Em 2013, o primeiro vazamento da espionagem comprovou que a Petrobras é um dos alvos da NSA. Naquele ano, houve o leilão do Campo de Libra e as gigantes do ramo petroleiro dos EUA e do Reino Unido desistiram de participar do processo por supostamente terem obtido informações privilegiadas da NSA. Após essa revelação, Dilma cancelou sua visita aos EUA reagindo às revelações feitas pelo ex-técnico da NSA Edward Snowden.
De lá pra cá, a relação entre Brasil e EUA estremeceu. Dilma exigiu desculpas, cancelou transações comerciais e articulou na ONU uma resolução contra a espionagem. Da parte de Barack Obama não houve o encerramento do programa de espionagem, nem mesmo um pedido de desculpas oficial. Pelo contrário, a agência continua em atividade e os investimentos não diminuíram.
Em paralelo à crise com os EUA, o Brasil estreitou relações com os Brics.

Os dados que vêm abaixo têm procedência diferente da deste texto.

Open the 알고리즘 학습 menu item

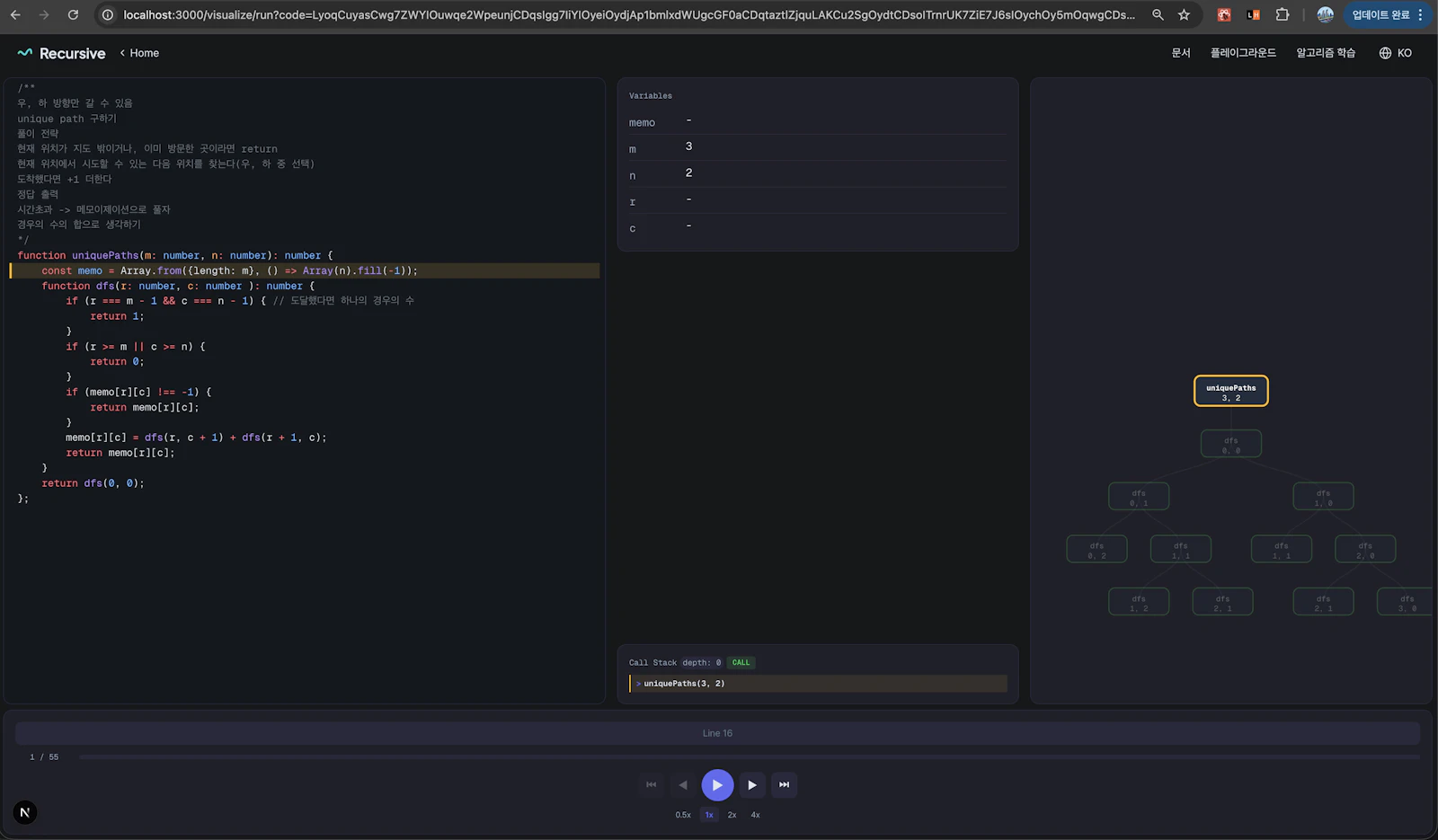coord(1325,52)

Em 2014, aprovou-se a criação do NBD. O novo banco servirá para investimentos em infraestrutura. Significa também, para o Brasil, o fortalecimento do bloco e das relações com as economias emergentes, sobretudo China e Rússia.

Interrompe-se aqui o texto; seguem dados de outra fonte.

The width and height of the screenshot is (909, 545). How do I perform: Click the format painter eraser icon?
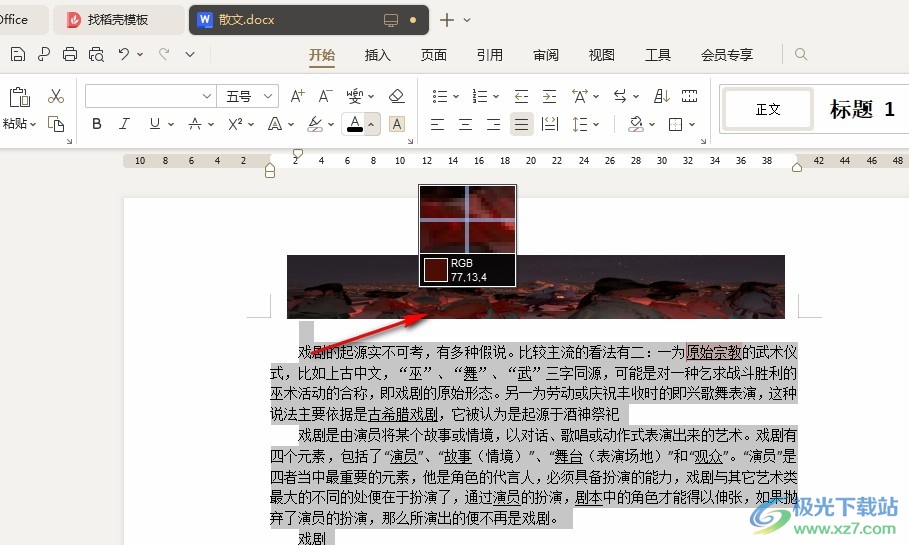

Para estes últimos, a criação do banco fortalece um bloco contra-hegemônico no cenário global também nas relações financeiras. Pretende ser uma alternativa ao Banco Mundial e ao FMI.
Nesse cenário das relações internacionais o Brasil é um ator-chave. Sendo a maior economia da América Latina, o país exerce um protagonismo econômico no continente, que atrai interesses dos Estados Unidos do bloco emergente. No entanto, há interesses antagônicos entre esses dois polos, principalmente Estados Unidos de um lado, China e Rússia do outro.
O encontro entre Dilma e Obama significou mais que a recomposição das relações comerciais. O acordo no setor de defesa, por exemplo, prevê "a troca de informações militares sigilosas de maneira mais segura, o que possibilitará ao governo brasileiro avançar no intercâmbio de tecnologia sem risco do repasse de informações confidenciais para terceiros". É singular esse tipo de acordo com quem nos espiona.
Isso levantou uma indagação: qual será a postura brasileira no novo cenário político e econômico global? O Brasil aposta numa alternativa contra-hegemônica aos Estados Unidos? Até que ponto os acordos entre Dilma Rousseff e Barack Obama podem colocar em xeque o futuro dos Brics e do NBD?
O mundo atravessa um momento de incertezas e questionamentos dos organismos internacionais. Com seu novo banco, os Brics podem ser decisivos para o desdobramento de situações conflituosas. Resta saber se os EUA se utilizarão de informações privilegiadas da NSA para seguir com sua hegemonia financeira sobre o mundo, inclusive sobre o Brasil.